Coronal sections were prepared as described above. Sections were washed and treated with 0.3% H2
for 10 min. Nonspecific binding sites were blocked with 4% goat serum. The sections were incubated overnight with primary antibody (GFAP, 1:600 dilution, GLAST, 1:500 dilution and GLT-1, 1:200 dilution). The primary antibodies were detected by DAKO EnVision-HRP for 30 minutes at room temperature and developed with DAB. Brain sections were analyzed with a light microscope and cells in each microscopic field were determined using Image-Pro Plus 6.0 software (Media Cybernetics, Bethesda, MD, USA). Dark brown dots were counted as positive cells [31
]. Data were obtained from three independent animals containing three randomly selected fields.
4.7. Western Blot
Protein samples from hippocampus were homogenized using RIPA lysis buffer.

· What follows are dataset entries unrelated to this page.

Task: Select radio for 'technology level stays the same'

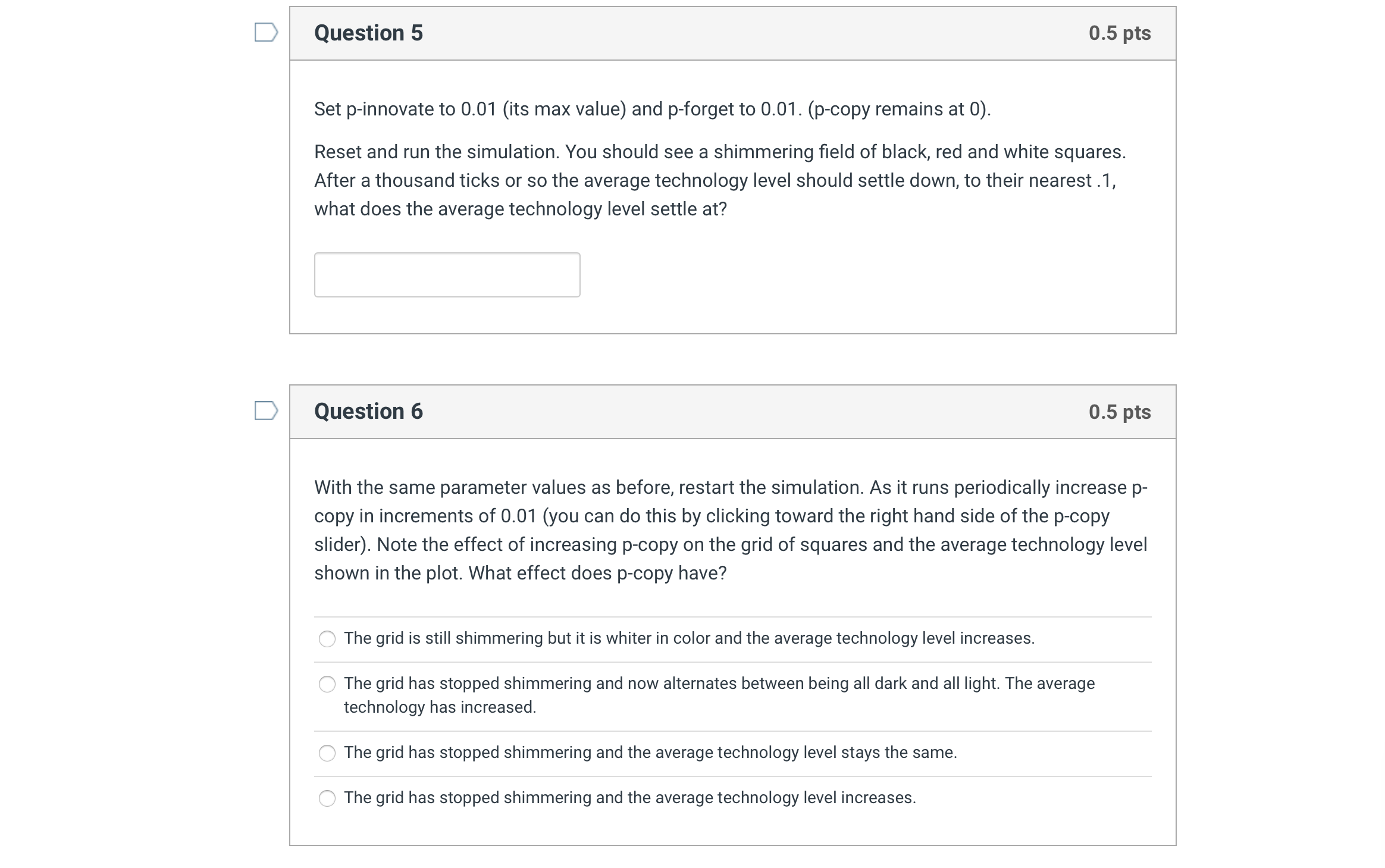Action: tap(327, 753)
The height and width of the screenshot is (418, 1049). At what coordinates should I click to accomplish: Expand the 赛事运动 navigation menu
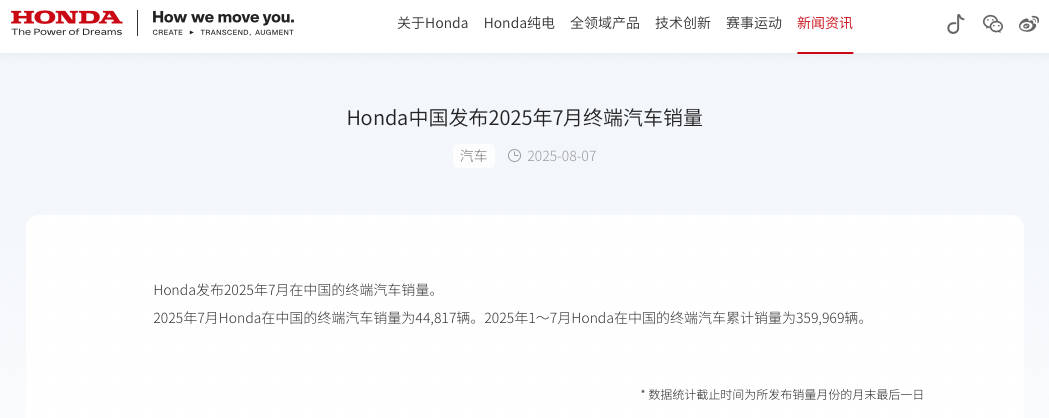point(754,23)
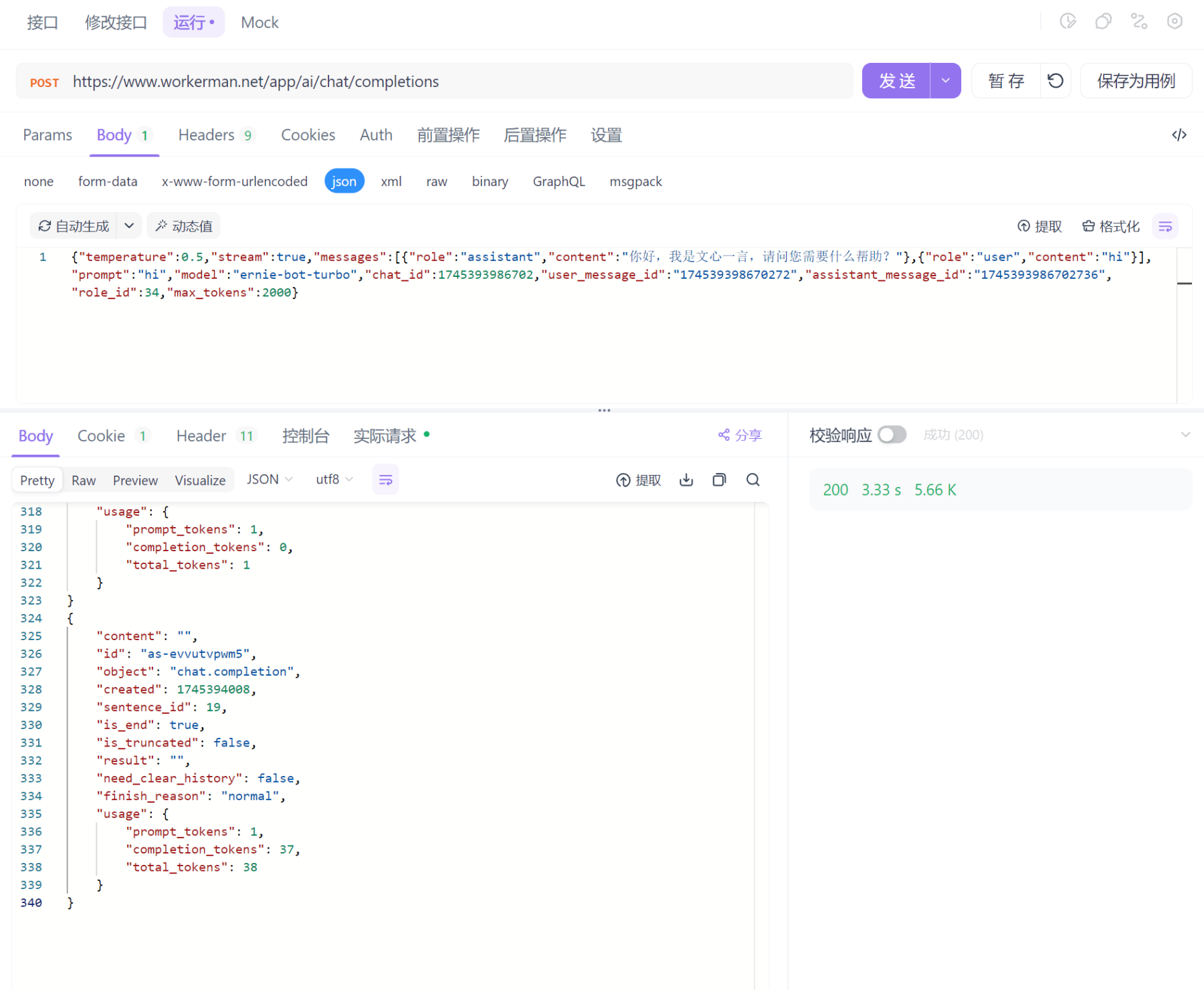This screenshot has height=990, width=1204.
Task: Toggle word wrap in the request body editor
Action: click(x=1165, y=227)
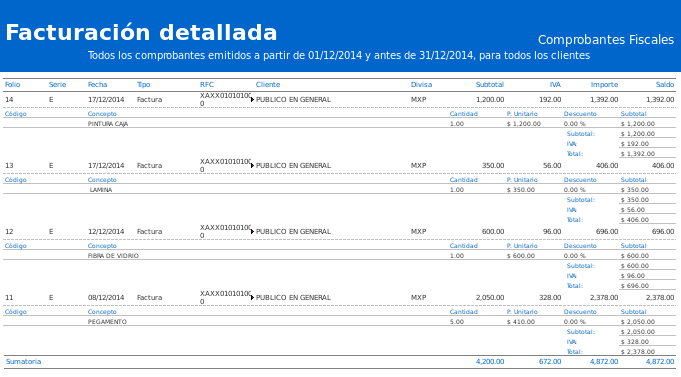Select the Facturación detallada title
This screenshot has height=377, width=681.
pyautogui.click(x=141, y=33)
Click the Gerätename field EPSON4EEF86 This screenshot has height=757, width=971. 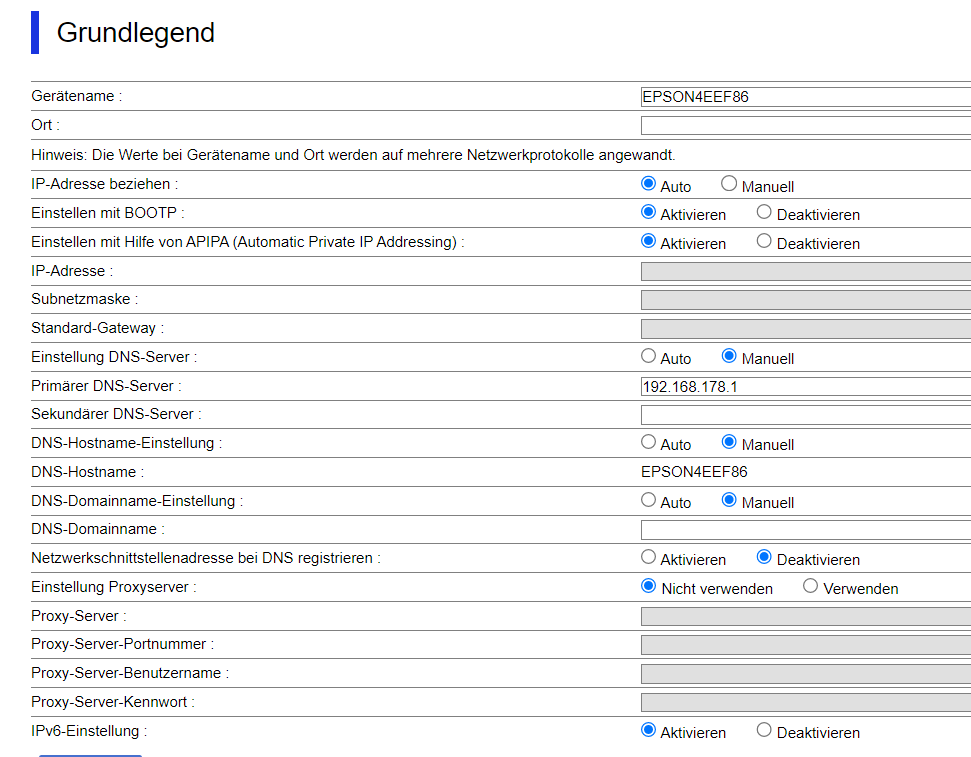click(x=805, y=97)
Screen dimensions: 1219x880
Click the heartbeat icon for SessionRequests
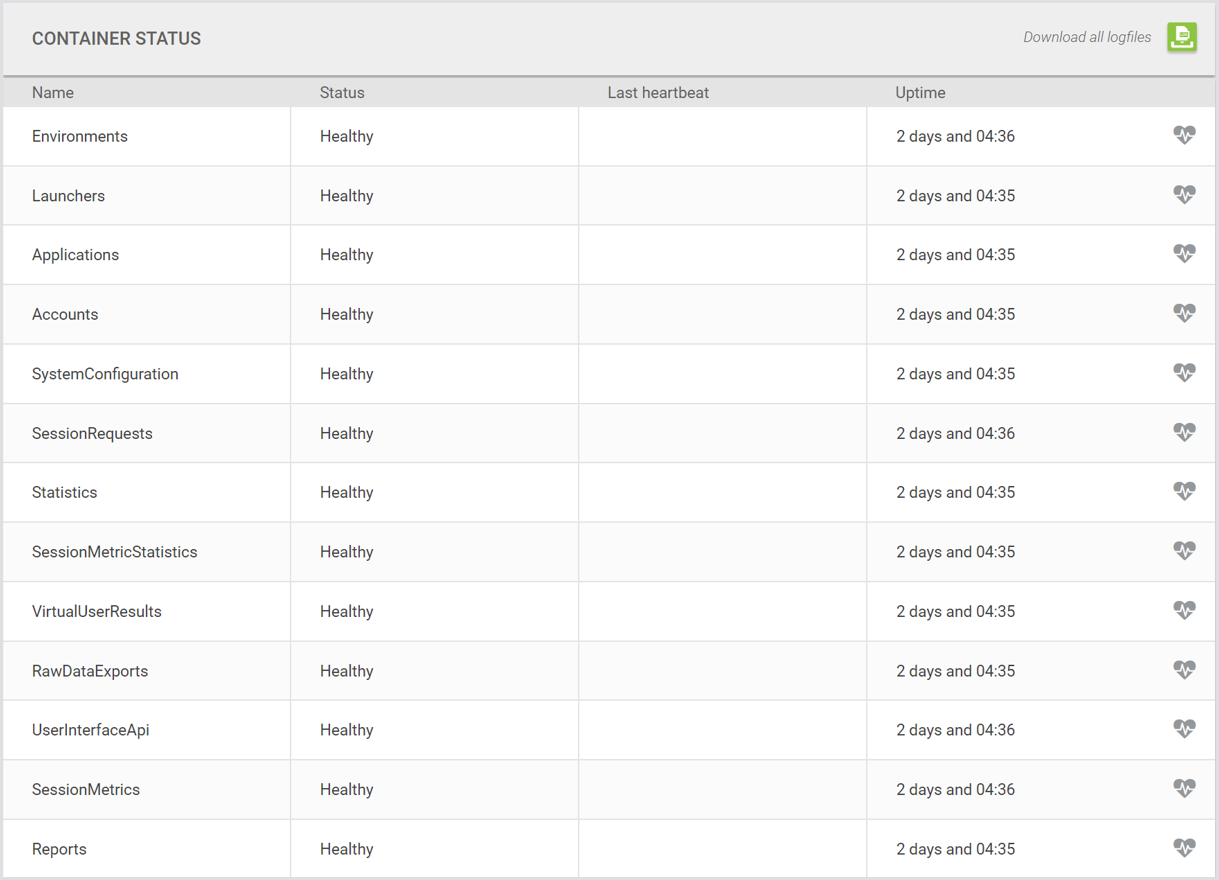[1184, 432]
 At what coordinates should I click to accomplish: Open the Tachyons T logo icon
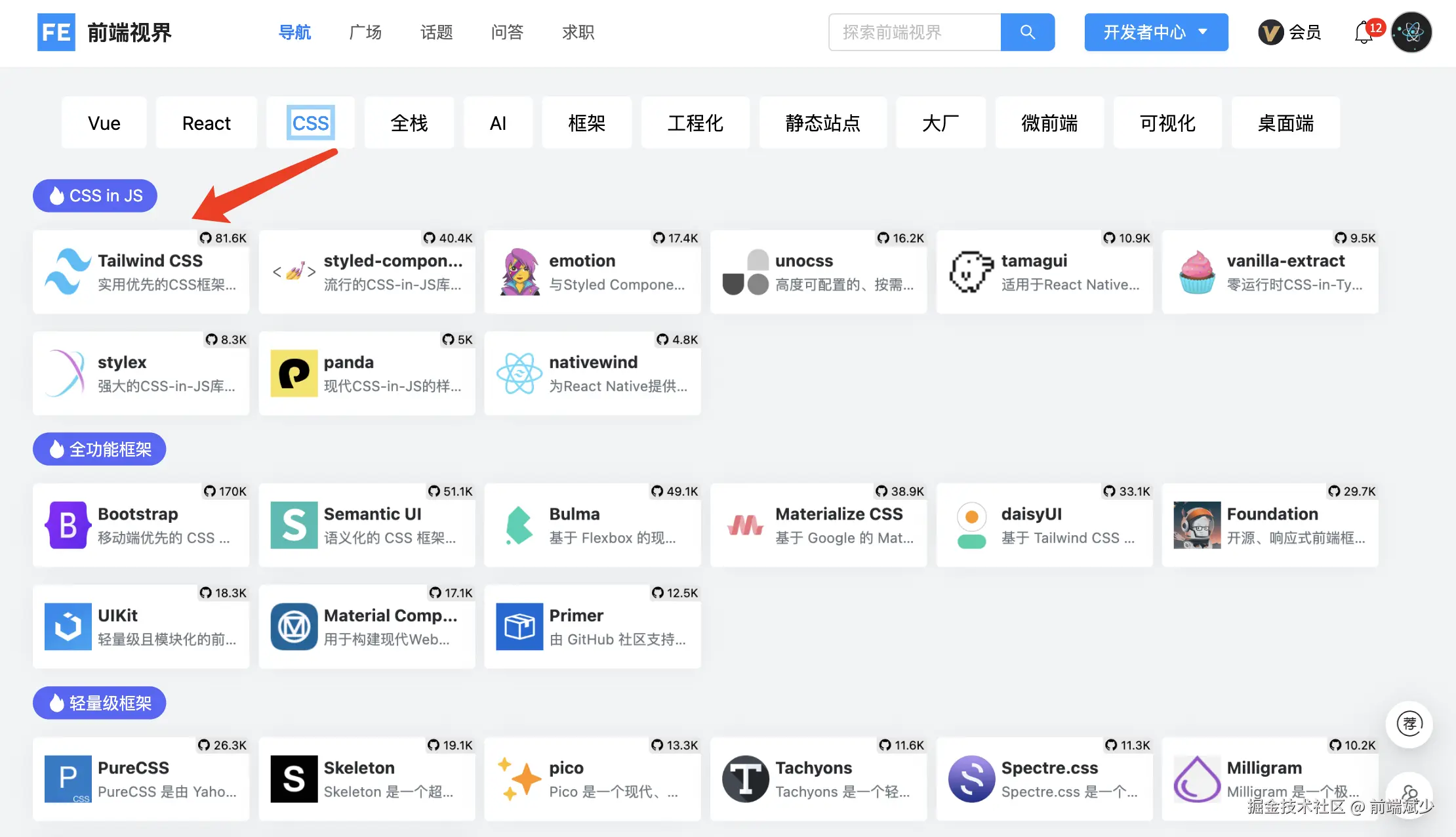tap(745, 779)
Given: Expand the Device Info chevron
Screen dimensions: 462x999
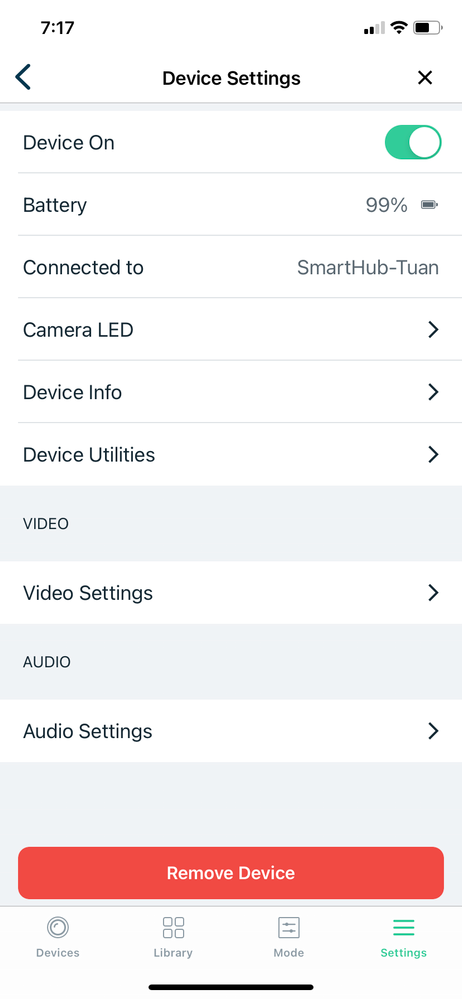Looking at the screenshot, I should tap(433, 392).
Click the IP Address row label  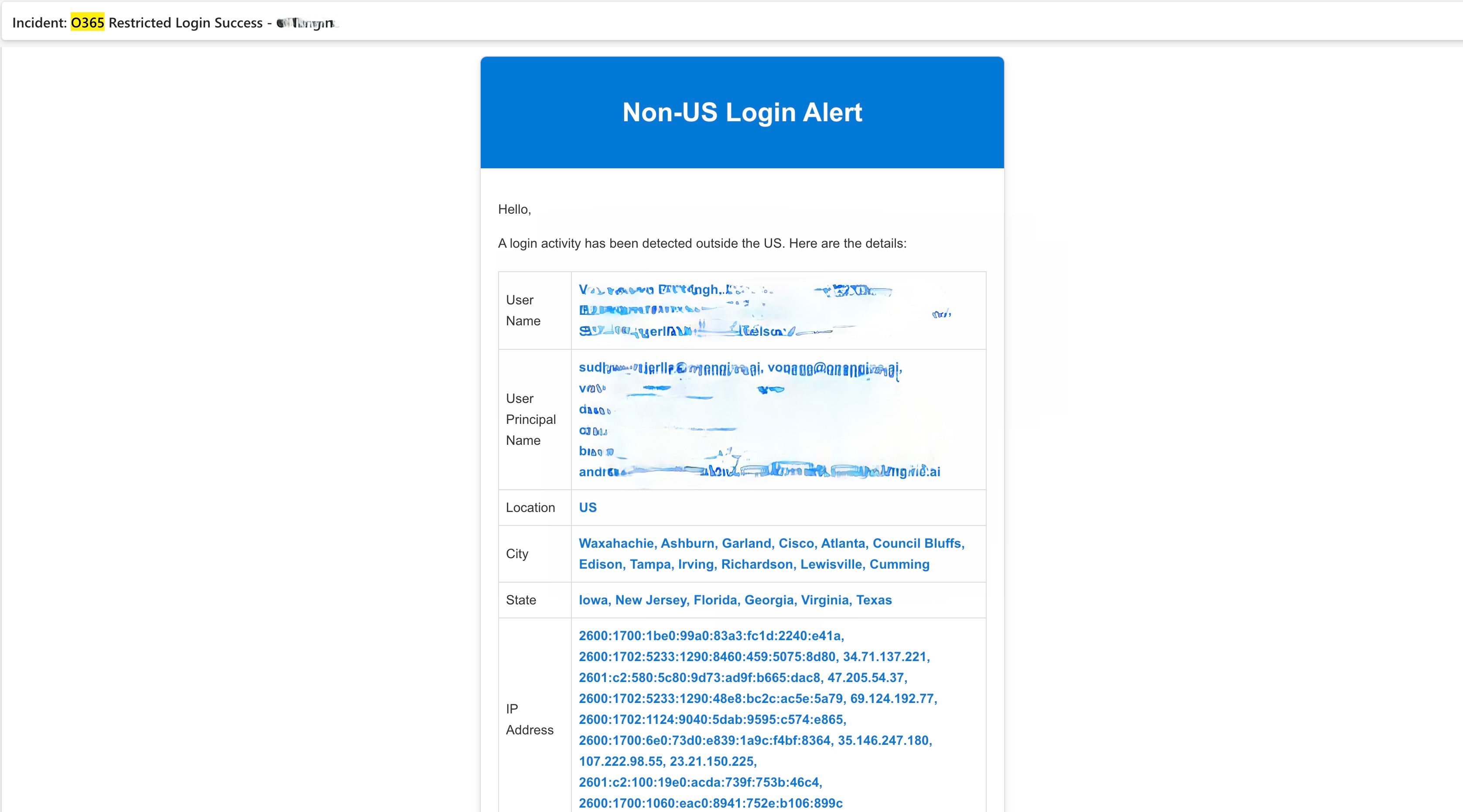[529, 720]
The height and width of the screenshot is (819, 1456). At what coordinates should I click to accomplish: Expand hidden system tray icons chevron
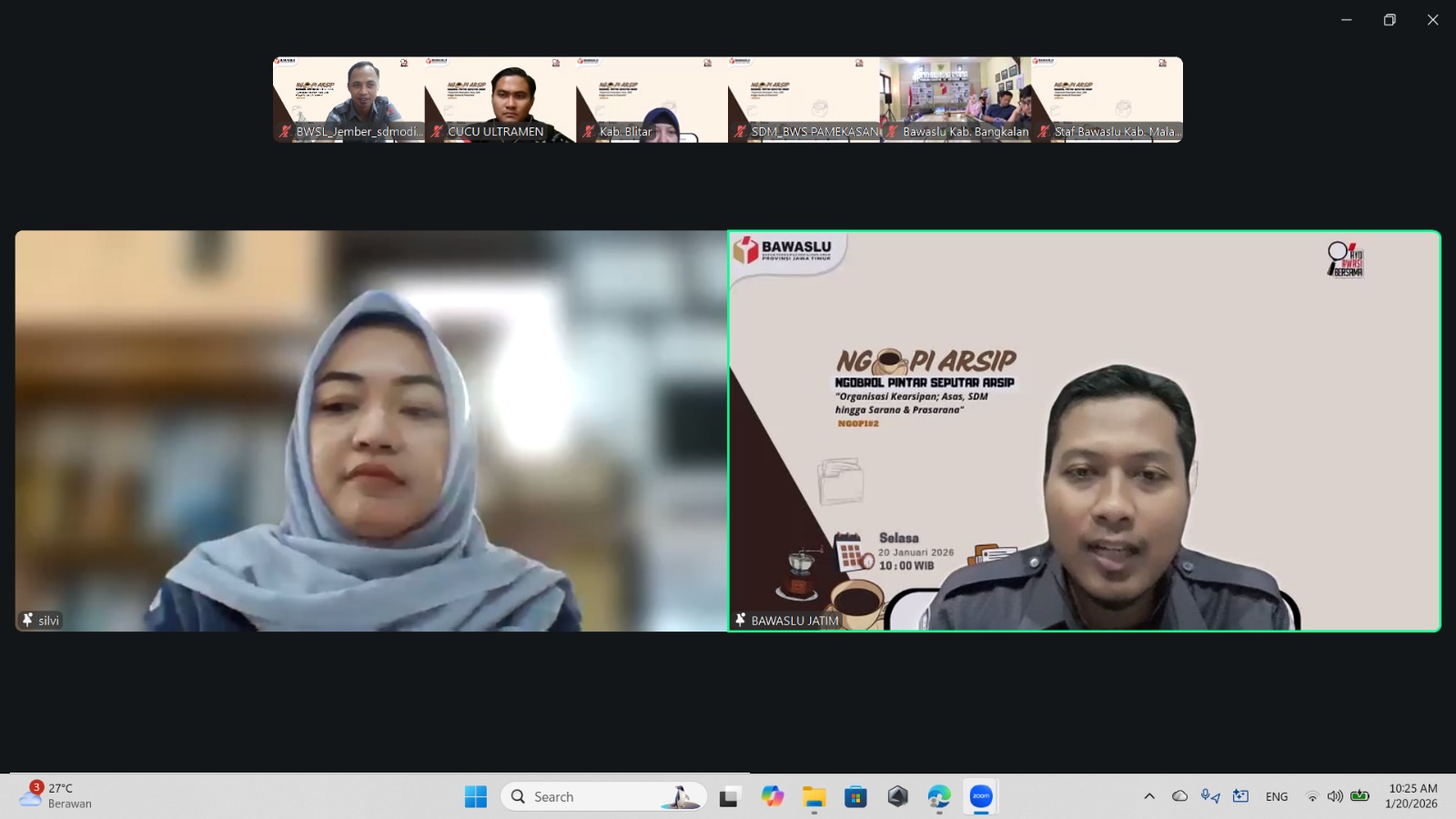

Equal amounts of protein per sample were loaded in each lane and separated by SDS-PAGE, and transferred to nitrocellulose membranes in Tris-glycine buffer (48 mM Tris, 39 mM glycine, pH 9.2) containing 20% methanol. The membranes were blocked with 5% skimmed milk for 1 h, washed in Tris buffered saline containing 0.1% Tween-20 (TBST), and incubated with the primary antibodies overnight at 4 °C. After washing in TBST for three times, the nitrocellulose membranes were incubated for 1 h at room temperature with the horseradish peroxidase conjugated goat anti-rabbit or anti-mouse IgG. The protein bands detected by the antibodies were visualized using the SuperSignal West Pico Chemiluminescent Substrate Trial Kit (Pierce, Rockford, IL, USA). Images were taken using the ChemiDoc XRS system with Quantity One software (Bio-Rad, Richmond, CA, USA). The expression of target proteins were normalized to GAPDH expression.
4.8. Statistical Analysis
SPSS Statistics (SPSS Inc., Chicago, IL, USA) was used for the statistical analyses. All data were presented as means ± SEM of at least three independent preparations. Statistical analyses were performed by one-way ANOVA followed by a Tukey post-hoc test. The P value of less than 0.05 was considered statistically significant.